= WORK REQUEST =
Please set down, unchanged, the line containing "The height and" and all the lines that follow it until the data below ends.

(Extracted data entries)
▬▬▬

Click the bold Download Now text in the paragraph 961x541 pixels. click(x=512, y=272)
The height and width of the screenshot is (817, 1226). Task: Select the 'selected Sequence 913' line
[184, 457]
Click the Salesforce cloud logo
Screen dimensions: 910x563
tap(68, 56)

▬▬▬

= RESPONSE BOX =
The height and width of the screenshot is (817, 1226). Task: Select the 'selected Sequence 913' line
[184, 457]
Click the Salesforce cloud logo
Screen dimensions: 910x563
tap(68, 56)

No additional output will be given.